Aim
Convert the lines starting at the line containing "The height and" and ending at the line containing "[x=1519, y=590]", both included, into a Markdown table with the columns n and Line, numbering each row and omitting any blank lines.

Material shown

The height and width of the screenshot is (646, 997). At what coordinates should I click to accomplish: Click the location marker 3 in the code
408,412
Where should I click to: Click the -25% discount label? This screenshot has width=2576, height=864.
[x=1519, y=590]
...
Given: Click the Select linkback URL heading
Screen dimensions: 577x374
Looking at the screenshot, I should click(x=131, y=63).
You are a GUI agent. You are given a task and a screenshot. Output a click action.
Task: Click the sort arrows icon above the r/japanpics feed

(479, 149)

Problem solution
| n | Line |
|---|---|
| 1 | The height and width of the screenshot is (646, 997). At what coordinates should I click to accomplish: Click the location marker 3 in the code |
| 2 | 408,412 |
| 3 | Where should I click to: Click the -25% discount label? This screenshot has width=2576, height=864. |
| 4 | [x=1519, y=590] |